== Trecho citado
Friday, 27 de December de 2024 ISSN 1519-7670 - Ano 24 - nº 1319

Mais uma oportunidade perdida

A edição nº606 da revista Época teve como capa a procura, por grupos farmacêuticos, por aquilo que seria uma espécie de ‘viagra feminino’. Umas das matérias, escamoteadas para as últimas páginas, vinha com o seguinte título: ‘Será que vai colar?’ E a linha fina: ‘Uma nova fórmula tira o efeito entorpecente da cola de sapateiro e poderá pôr fim a seu uso como droga’.


Na foto que ilustra a matéria e ocupa metade da página tem-se um menino, visto por cima, sozinho no meio daquilo que parece ser uma praça. O garoto segura um objeto feito de plástico e a impressão é que ele está se drogando. Pode-se imaginar, então, que esse jovem – que representa tantos outros na mesma situação – será o personagem principal da história, porém, infelizmente, não é isso que ocorre…


A matéria é construída de forma bem técnica e até incrivelmente superficial, dada a complexidade do assunto, que envolve problemas como dependência química, exclusão social e violência.
====
== Linhas
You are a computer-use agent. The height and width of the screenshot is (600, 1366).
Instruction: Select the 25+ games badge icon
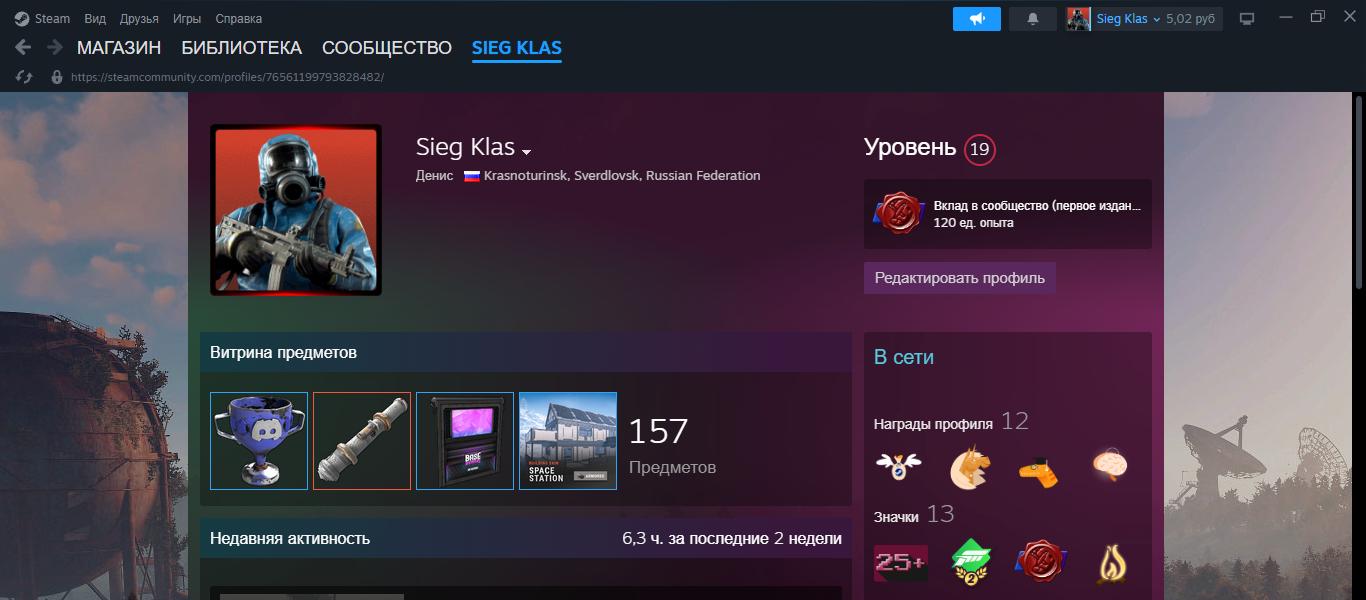901,563

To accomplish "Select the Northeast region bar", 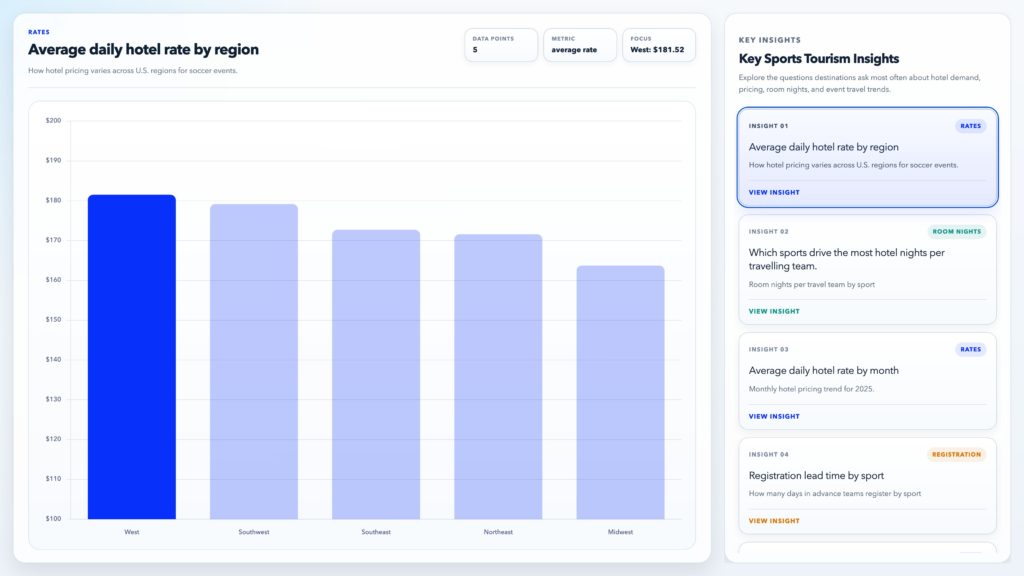I will [x=498, y=377].
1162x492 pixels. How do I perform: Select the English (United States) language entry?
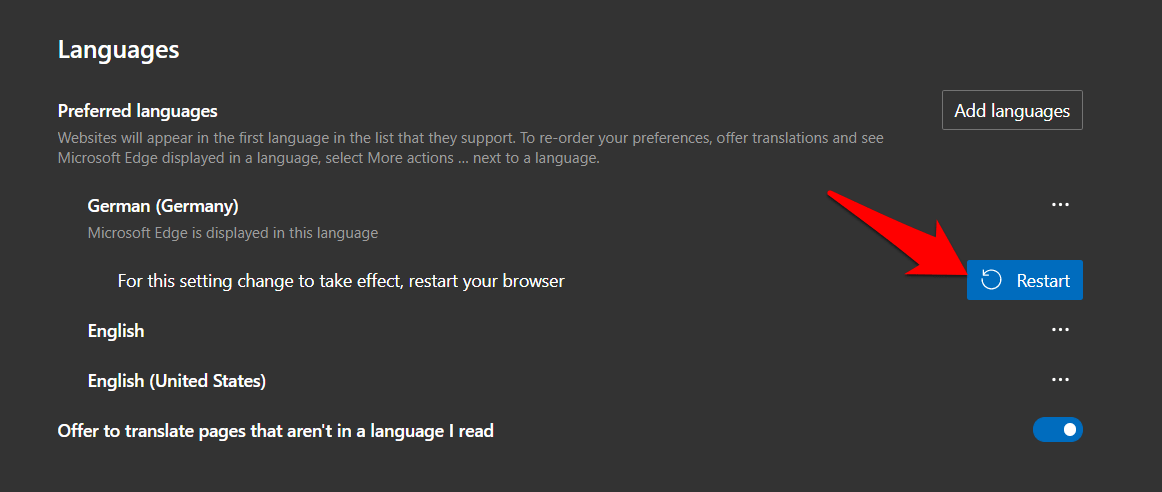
====
Responda, com base no texto sobre a matéria da Época:
1. Qual foi o tema de capa da edição nº606 da revista?
2. Que fração da página ocupa a foto que ilustra a matéria?
3. Quais problemas o assunto envolve, segundo o texto?
Baseie-se exclusivamente no texto sobre a matéria da Época.

1. A procura, por grupos farmacêuticos, por uma espécie de "viagra feminino".
2. Metade da página.
3. Dependência química, exclusão social e violência.